=== Work task A ===
List every person mentioned by name in the article about Tom Coughlin and Michael Vick.
=== Work task B ===
Extend the article about Tom Coughlin and Michael Vick, picking up right after its final sentence.

====== Document text ======

Giants head coach Tom Coughlin was one of the millions who witnessed history on Monday night as Michael Vick became the first quarterback in NFL history to throw for 300-plus yards and four touchdowns while running for 50-plus yards and two touchdowns in the same game. And just like everyone else, Coughlin was amazed by what he saw.
The only difference? Coughlin is the one man in America who has to game plan against Vick the following week.
"I watched the first half the other night myself," Coughlin said. "So it was outstanding, what can I tell you? They played extremely well. I think someone reported that it was 35-0 and the Redskins had 12 plays. That was enough to give me indigestion right there."
The evolution of Michael Vick, the quarterback, has been of much discussion the past two weeks. After two brilliant performances against Detroit and Jacksonville in Weeks 2 and 3, the football world was aware of Vick but proceeded with caution, fully understanding that he looked good against two defenses that had very little recent history of Vick to help them prepare. But after beating Peyton Manning two weeks ago in Philadelphia, and following that performance with one of historic proportion against Washington, no one now is doubting the return of No. 7.
Every football pundit in America has offered his or her opinion of the "new Michael Vick" this week, and Coughlin argues that his decision-making and throwing ability is what makes Vick a far more dangerous quarterback now than he was in Atlanta.
"I just think that his accuracy was much improved the other night from any experience that I had (facing him) back (in Atlanta)," Coughlin said.

====== Data supplied ======

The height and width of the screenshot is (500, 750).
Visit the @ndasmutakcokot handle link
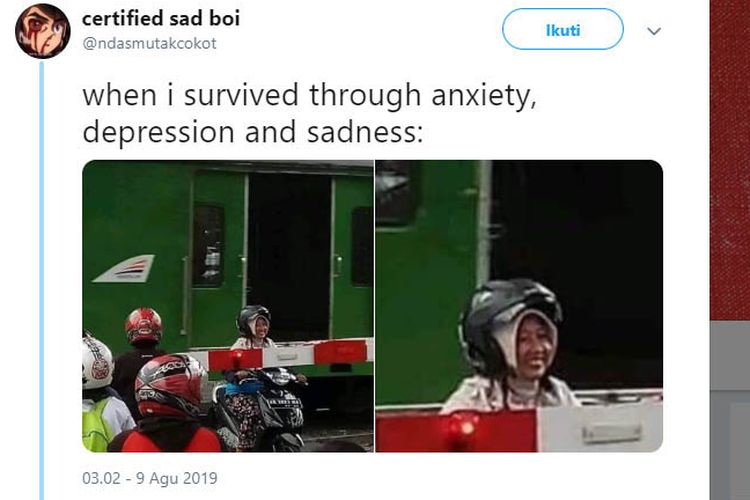pos(149,44)
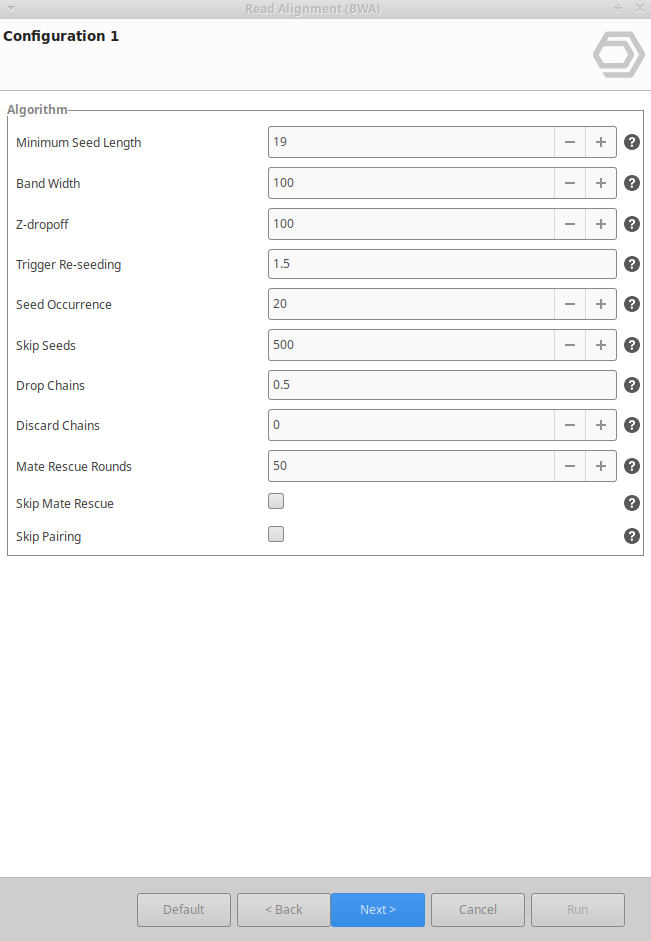View help for Mate Rescue Rounds

point(631,466)
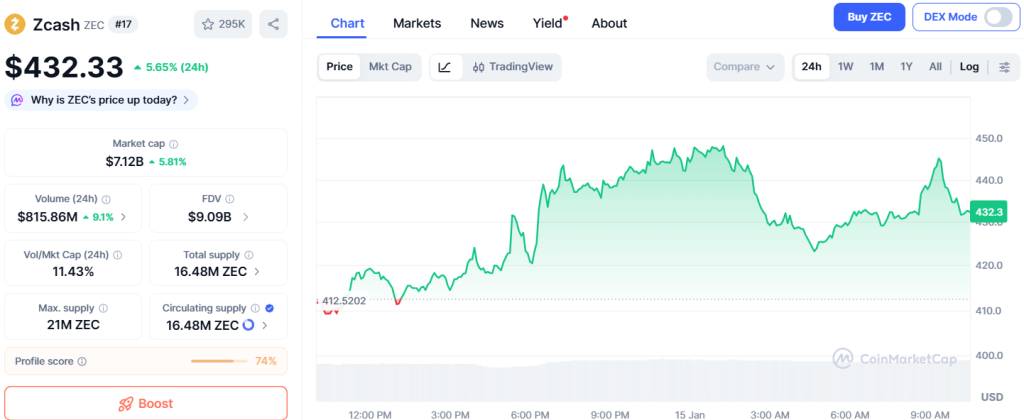Click the Zcash coin logo
This screenshot has width=1024, height=420.
coord(16,22)
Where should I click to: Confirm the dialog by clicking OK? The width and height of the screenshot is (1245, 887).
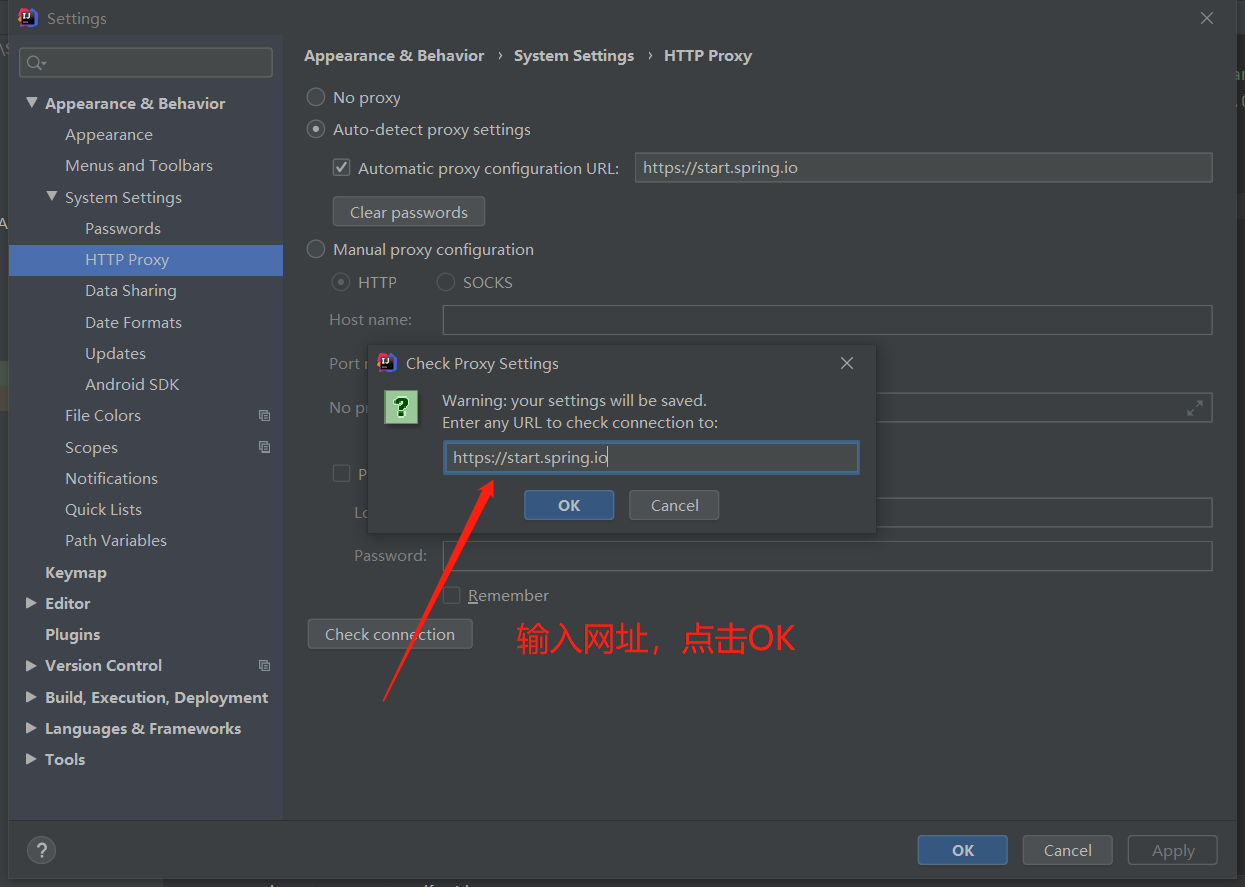pos(568,505)
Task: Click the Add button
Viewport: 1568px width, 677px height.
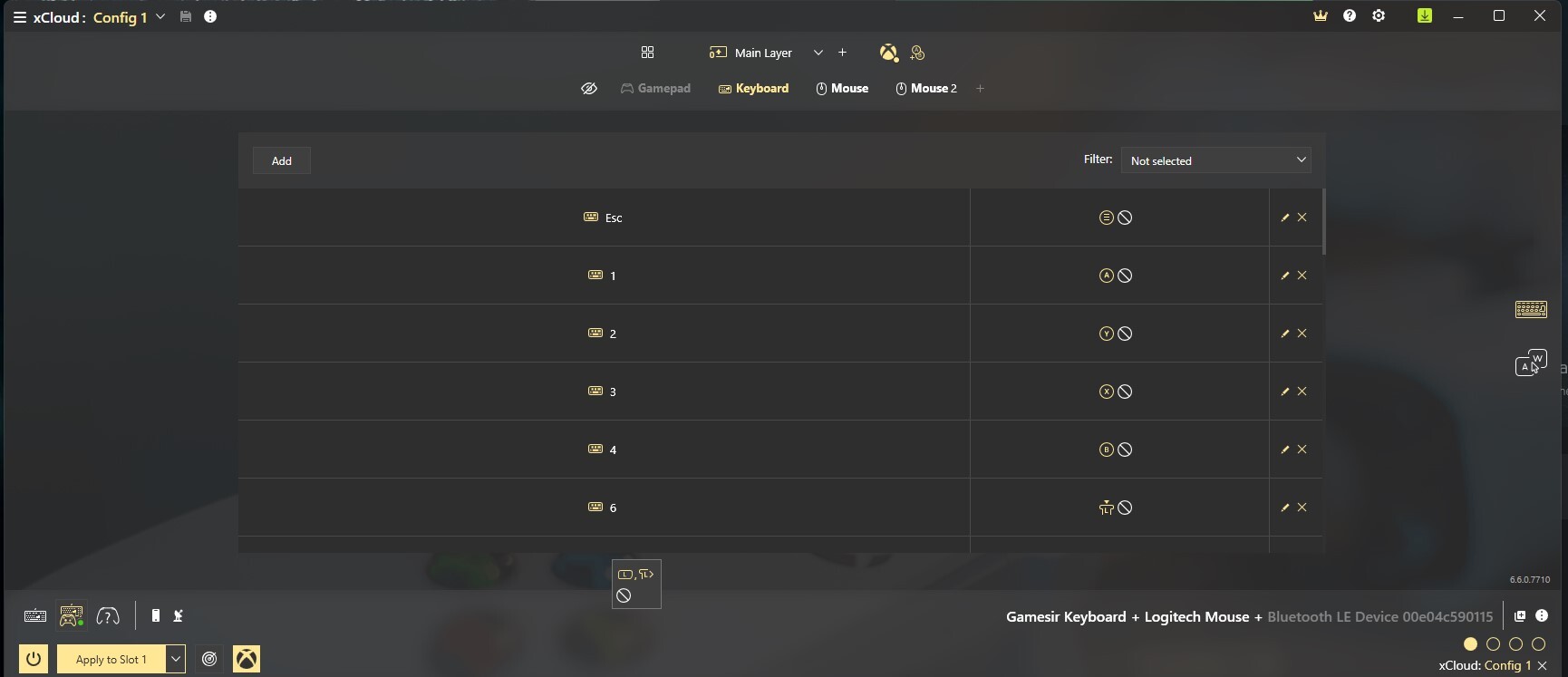Action: pos(282,160)
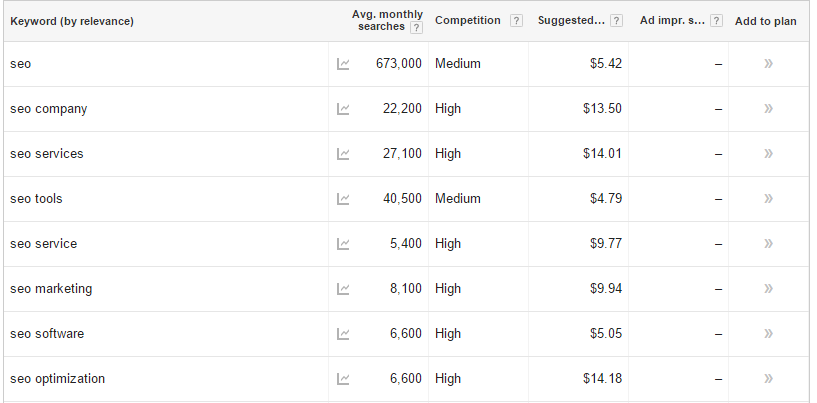Open help icon next to Competition header
Screen dimensions: 817x403
(516, 21)
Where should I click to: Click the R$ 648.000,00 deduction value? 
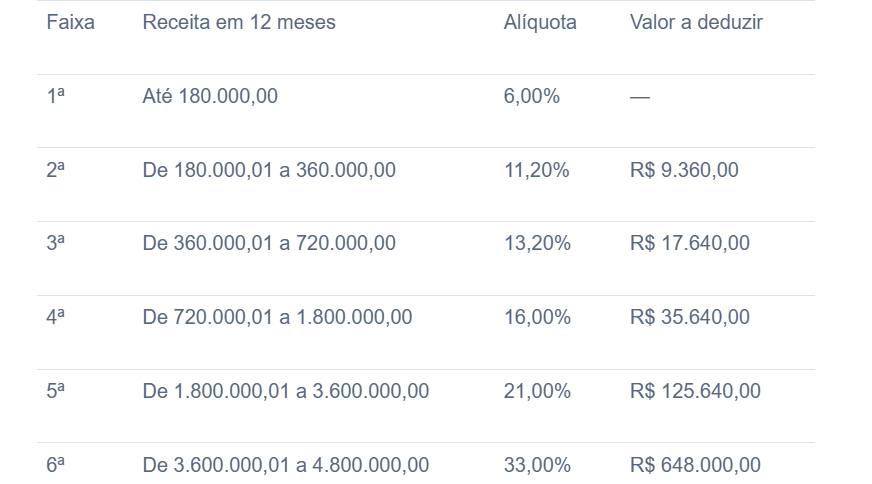click(695, 465)
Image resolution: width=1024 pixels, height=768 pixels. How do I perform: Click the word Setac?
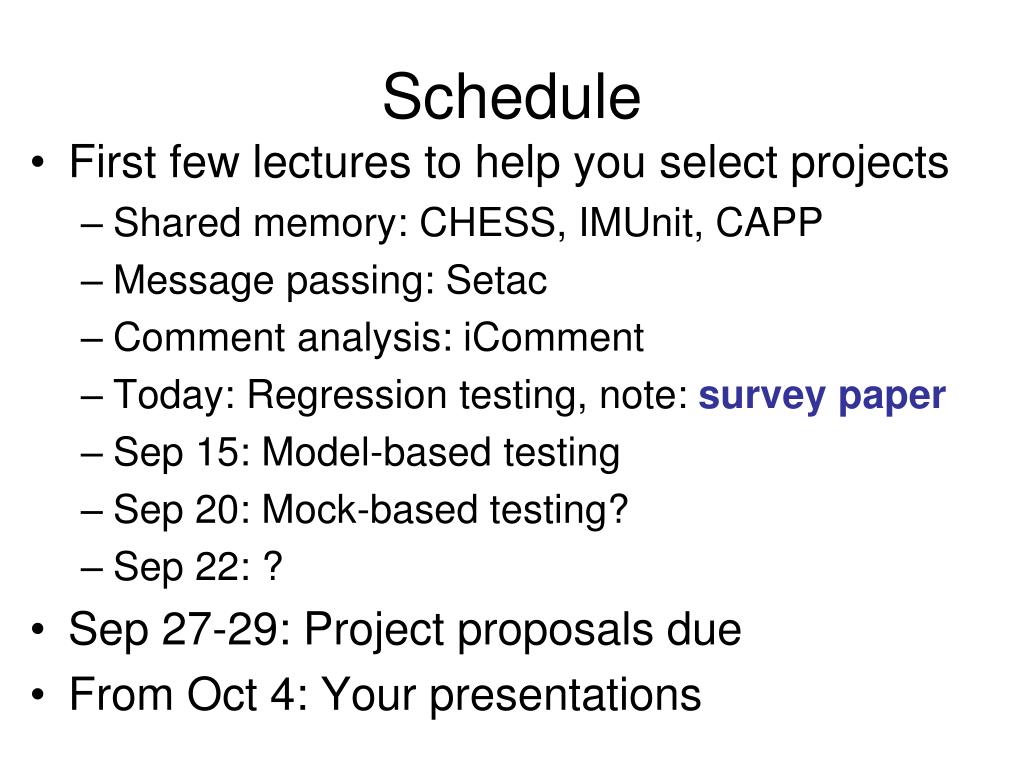496,281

======

=== Exercise answer A ===
Tom Coughlin, Michael Vick, Peyton Manning

=== Exercise answer B ===
"Certainly the first play of the game was an outstanding play between two outstanding players. So I see that … I see that if the play is there and it's a pass play, he's following through with that. If it's something that disrupts the play, he'll pull it down and think about running, which he's done before but I think he's a little more patient."
At the end of the day, Vick is just a piece of the Eagles offense and only part of what defenses must plan to stop. With speedy receivers like DeSean Jackson and Jeremy Maclin, a versatile running attack with LeSean McCoy and Jerome Harrison, and a solid tight end in Brent Celek, simply focusing on Vick could prove costly. Coughlin said that at the end of the day, it comes down to pressuring the quarterback and disrupting the offense.
"They have a good football team, they have a lot of weapons and there are a lot of things to have to try and defend," Coughlin said. "So you do the best you can with all of them but you do have to depend on some kind of pressure. You can't let people have things exactly how they want it, and in doing that it becomes a little bit of a guessing game. But you have to take those chances and hope that you've called the right thing (against) the right offensive play."